Problem to solve — In your copy, leave out the pictures; write out all the data exactly.

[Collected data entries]
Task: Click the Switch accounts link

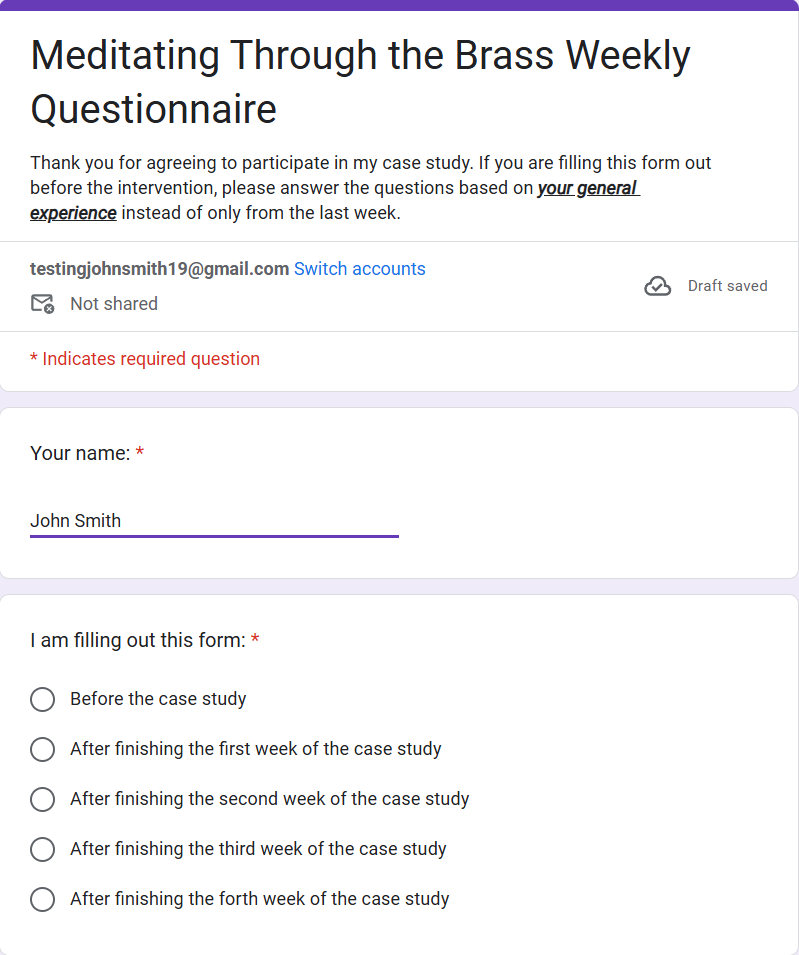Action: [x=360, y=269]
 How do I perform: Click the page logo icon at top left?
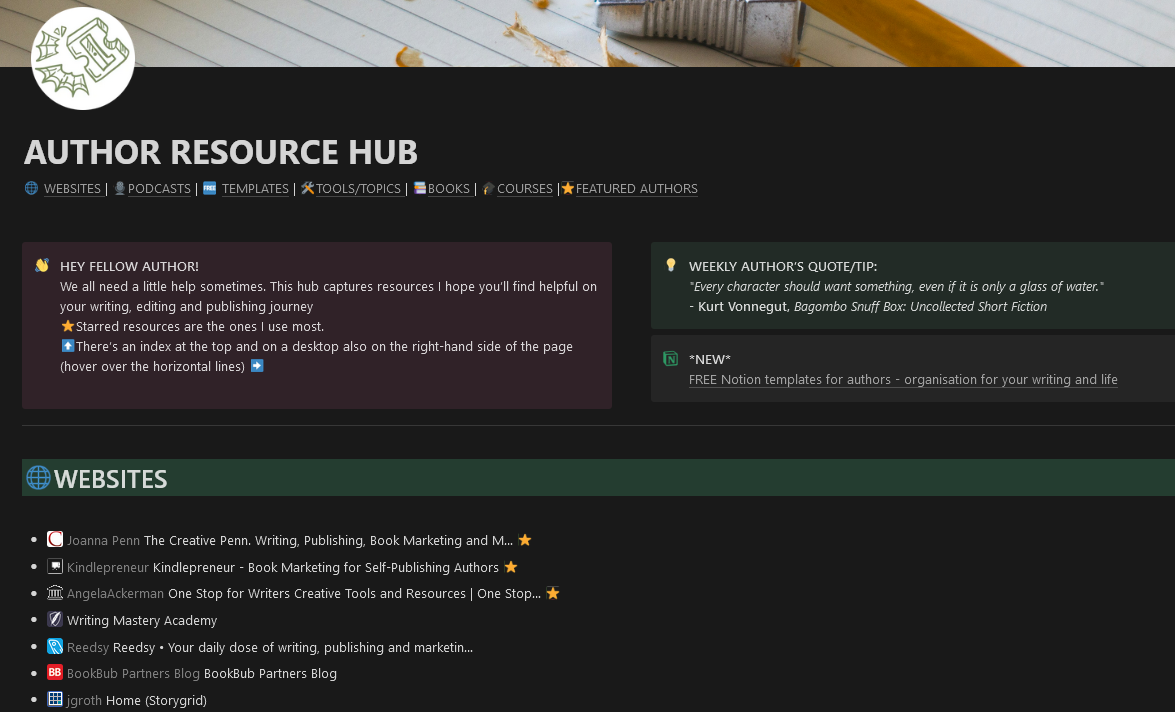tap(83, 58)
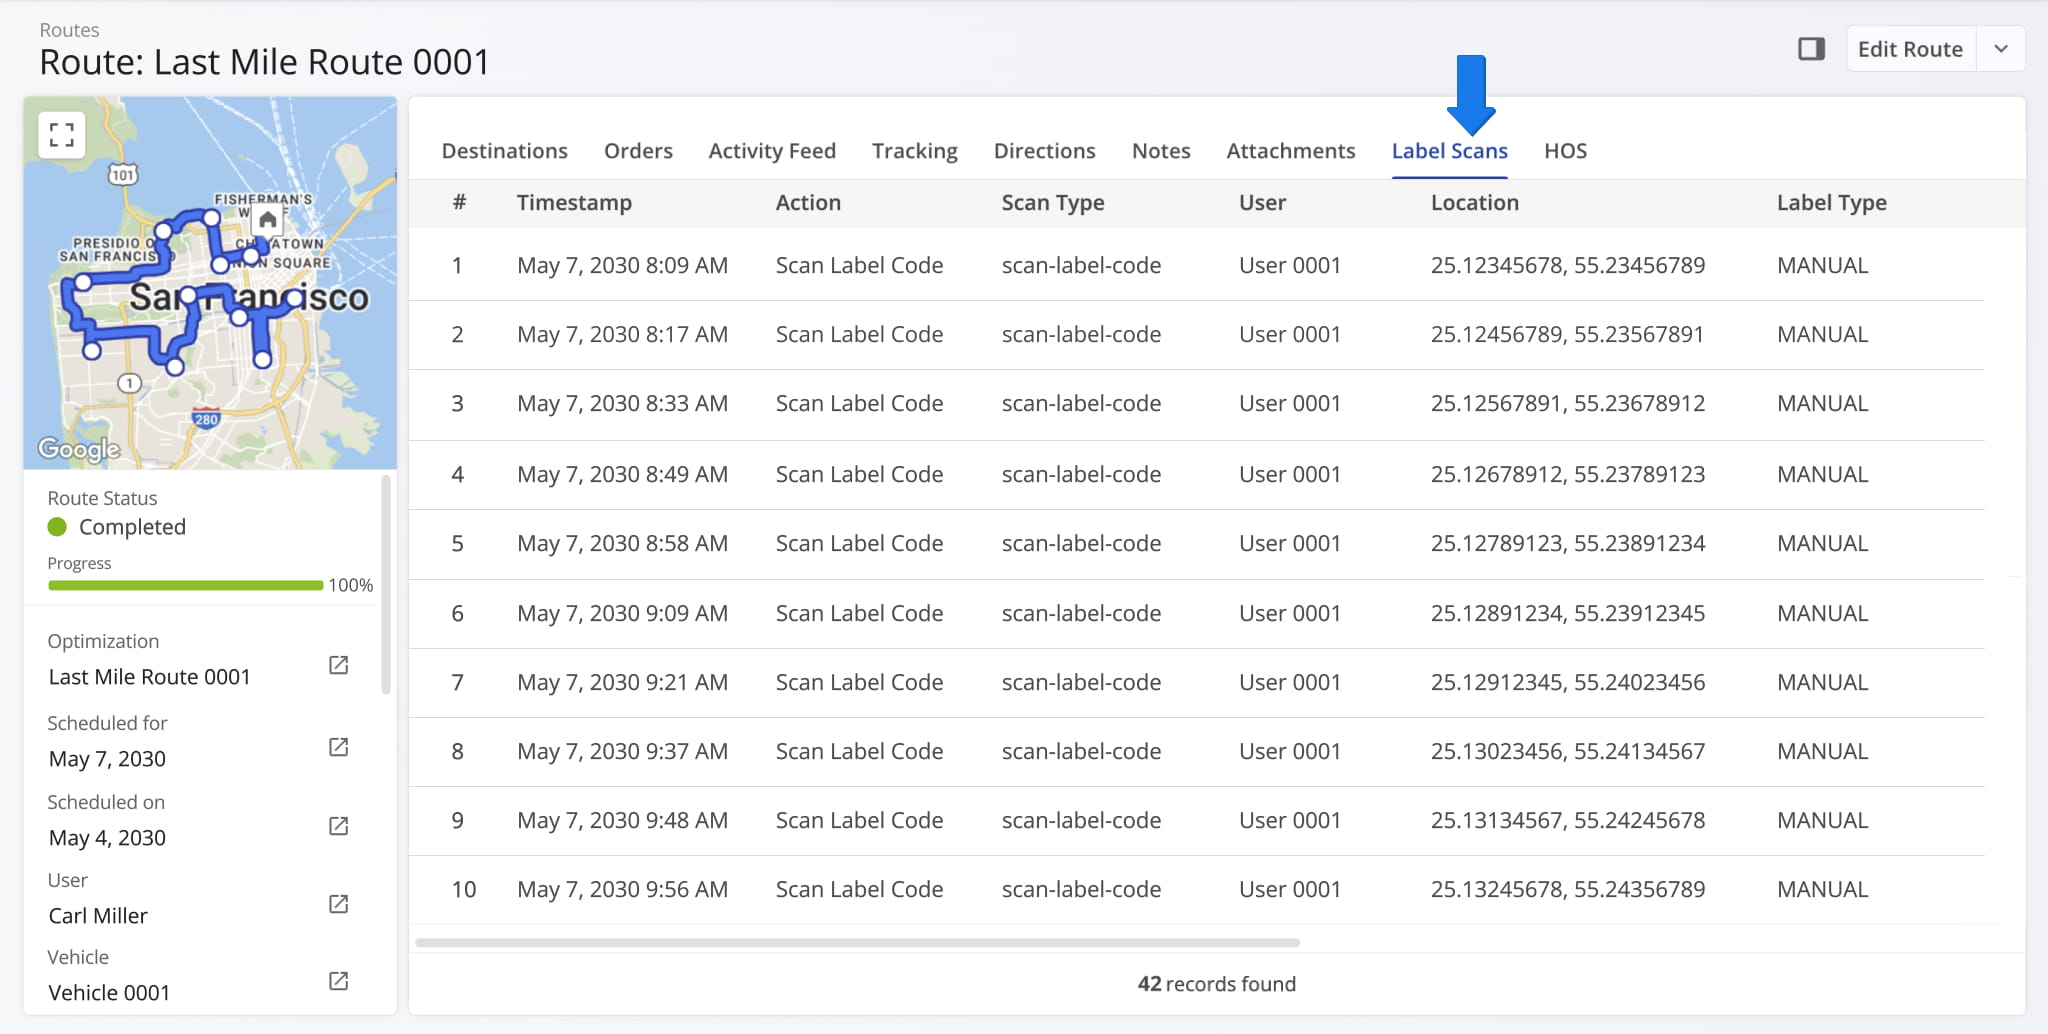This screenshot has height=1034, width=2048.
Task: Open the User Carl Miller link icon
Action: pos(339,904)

Answer for this exercise —
Task: Click the Switch accounts link

Action: [x=360, y=269]
 How do I perform: Click the page logo icon at top left?
tap(83, 58)
This screenshot has height=1034, width=2048.
Task: Open the User Carl Miller link icon
Action: pos(339,904)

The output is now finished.